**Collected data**
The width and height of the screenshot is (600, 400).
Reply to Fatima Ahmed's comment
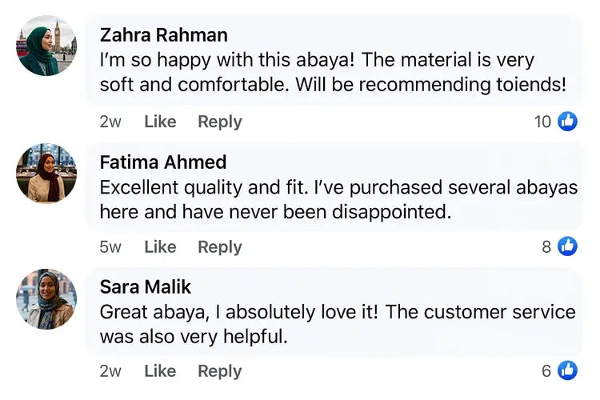(x=220, y=246)
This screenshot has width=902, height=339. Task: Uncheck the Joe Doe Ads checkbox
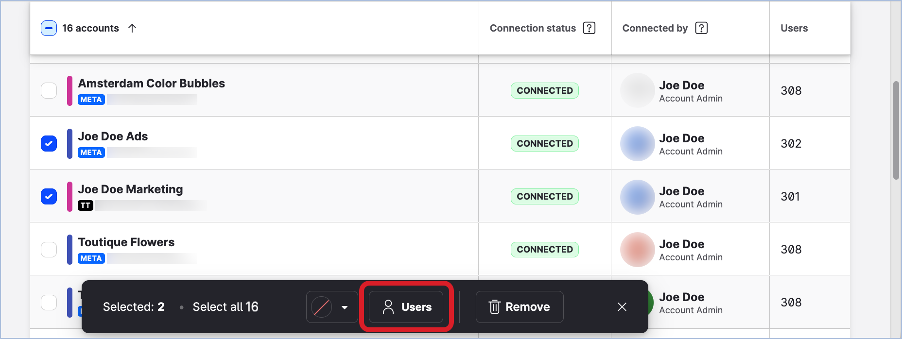coord(49,143)
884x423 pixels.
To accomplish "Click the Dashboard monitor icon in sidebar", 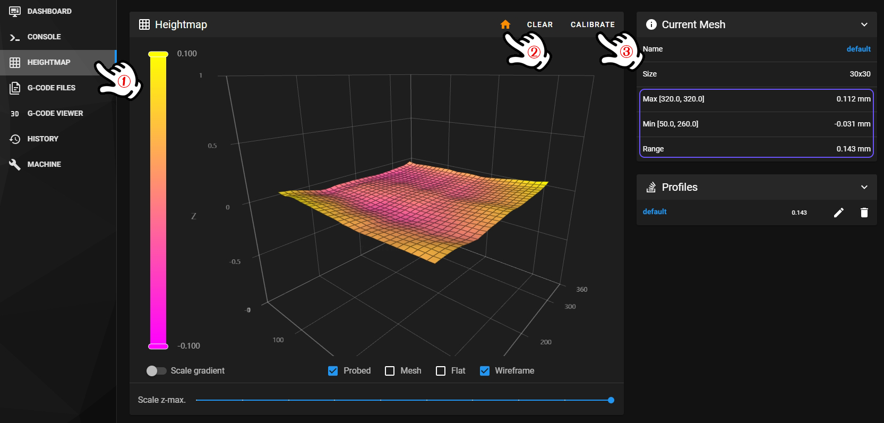I will tap(15, 11).
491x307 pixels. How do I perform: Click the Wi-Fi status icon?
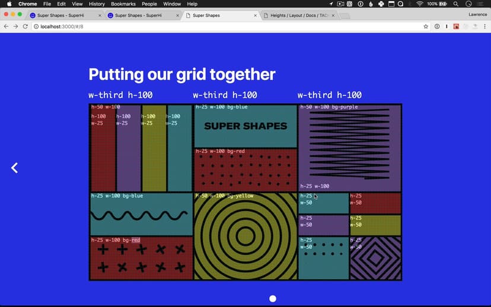tap(420, 4)
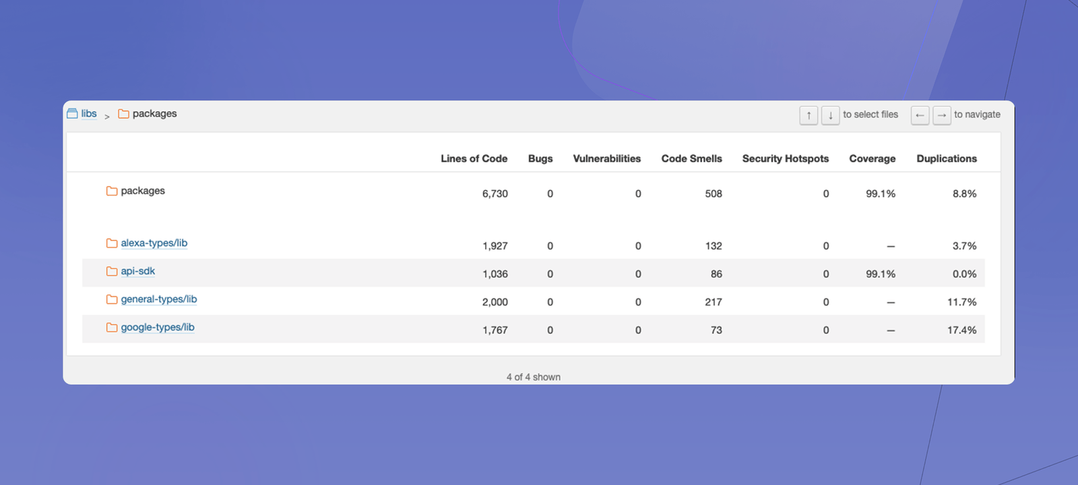1078x485 pixels.
Task: Click the right arrow navigate key
Action: 941,115
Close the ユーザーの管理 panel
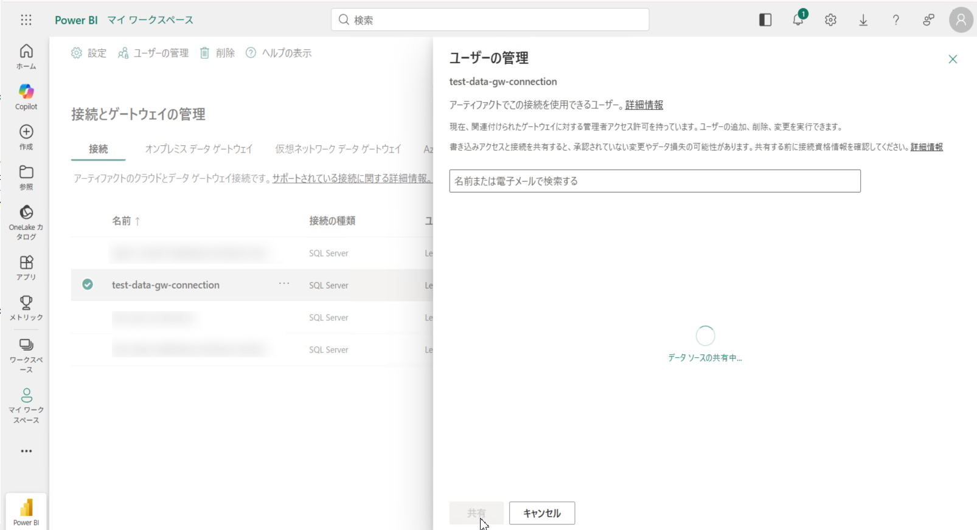The image size is (977, 530). 953,59
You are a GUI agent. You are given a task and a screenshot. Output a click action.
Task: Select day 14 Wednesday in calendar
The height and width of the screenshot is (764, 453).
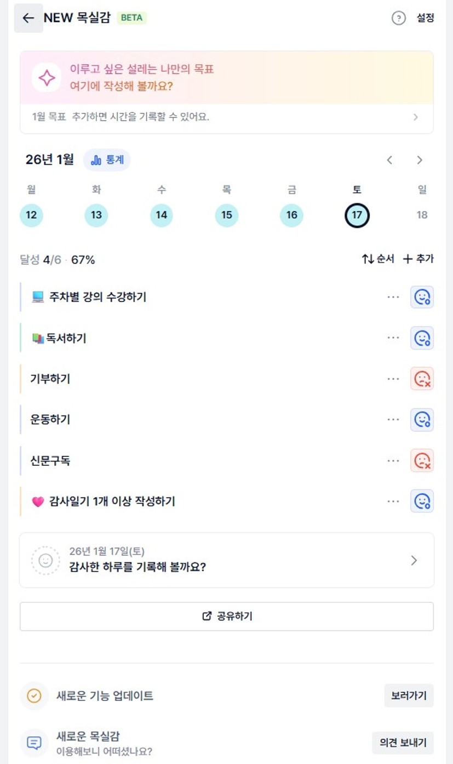(x=161, y=215)
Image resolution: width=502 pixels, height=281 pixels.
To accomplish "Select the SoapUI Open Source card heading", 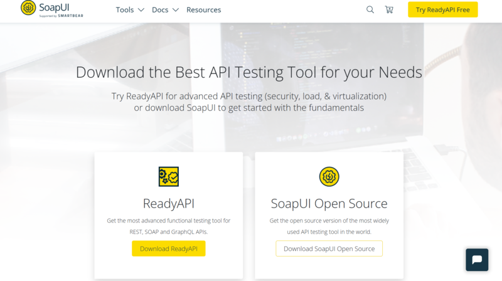I will 329,204.
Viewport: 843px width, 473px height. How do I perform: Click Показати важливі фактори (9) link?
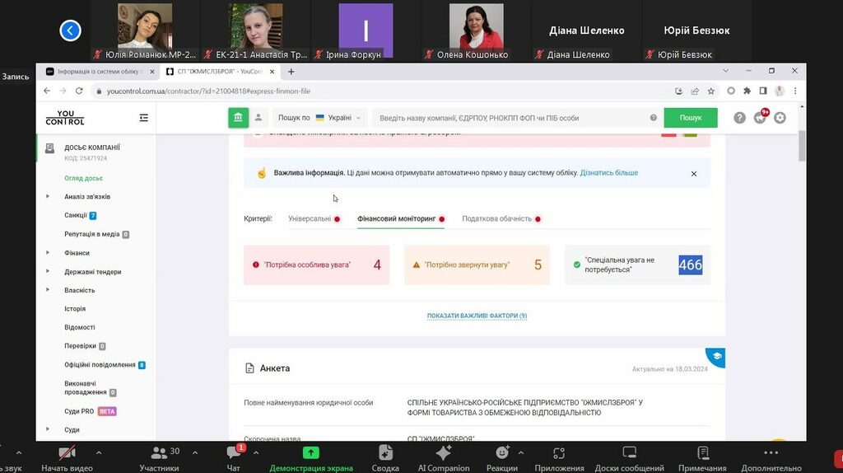click(x=477, y=316)
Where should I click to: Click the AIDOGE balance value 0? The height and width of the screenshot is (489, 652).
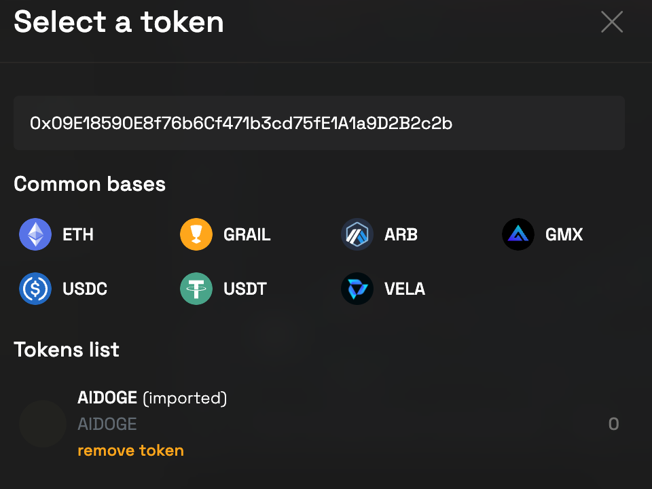click(x=613, y=424)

**PROBLEM DETAILS**
Repeat only what runs from the first line of the records above to the line with "884x423 pixels.", both included, word for word, minus the pictures.

**ANSWER SPACE**
The width and height of the screenshot is (600, 400).
Reply to Fatima Ahmed's comment
(x=220, y=246)
This screenshot has width=902, height=339. Task: Uncheck the Joe Doe Ads checkbox
coord(49,143)
884x423 pixels.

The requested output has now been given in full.